Work to be completed: Copy each line below without leaving any out.

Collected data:
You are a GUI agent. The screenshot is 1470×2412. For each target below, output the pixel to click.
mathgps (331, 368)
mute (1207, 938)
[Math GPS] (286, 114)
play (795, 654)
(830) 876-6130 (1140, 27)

Response area:
You are a GUI agent. The screenshot is 1470×2412. For each target below, output the pixel to click.
mathgps (331, 368)
mute (1207, 938)
[Math GPS] (286, 114)
play (795, 654)
(830) 876-6130 (1140, 27)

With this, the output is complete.